Hoy te contaré mi experiencia, que no cabe en ninguna guía turística. Acompáñame a revivir esta aventura. Espero que, por lo menos, logre inspirar a alguien a ver la vida con ojos distintos.
Chichén Itzá – Aprender a valorar lo que tenemos
Esta fue mi primera maravilla. Nunca olvidaré esa tarde. Había miles de personas, casi todas vestidas de blanco, esperando sentadas alrededor del templo de Kukulkán. Había música, baile, conversaciones, risas. Y de repente, se hizo un silencio ensordecedor. Ver el sol descender por esas escaleras en forma de serpiente es algo muy difícil de explicar. Es de esas cosas que hay que vivir.
Los mayas no necesitaban relojes digitales ni satélites para entender el tiempo: solo observaban el cielo. Y nosotros, los mexicanos, venimos de ahí: de esa cultura, de esa sabiduría ancestral. El tiempo para los mayas no era lineal. La vida moderna nos ha hecho adaptarnos, pero de vez en cuando, regresar a esas raíces nos hace más completos. Más felices.

..........

Modifica el pasaje del texto sobre Chichén Itzá que abarca todo lo que va desde "Chichén Itzá –" hasta "hay que vivir.", poniendo "mañana" en lugar de "tarde". El listado es material aparte, sin relación con el texto sobre Chichén Itzá.

=== Datos guardados ===
..........

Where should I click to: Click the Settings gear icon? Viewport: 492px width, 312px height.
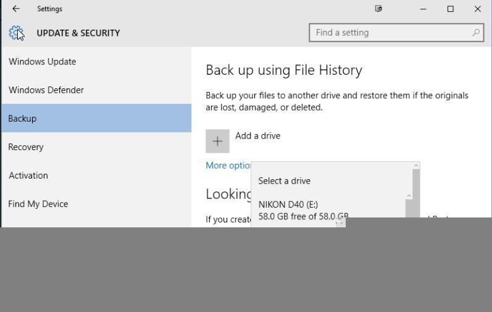16,33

..........

=== Respuesta final ===
Chichén Itzá – Aprender a valorar lo que tenemos
Esta fue mi primera maravilla. Nunca olvidaré esa mañana. Había miles de personas, casi todas vestidas de blanco, esperando sentadas alrededor del templo de Kukulkán. Había música, baile, conversaciones, risas. Y de repente, se hizo un silencio ensordecedor. Ver el sol descender por esas escaleras en forma de serpiente es algo muy difícil de explicar. Es de esas cosas que hay que vivir.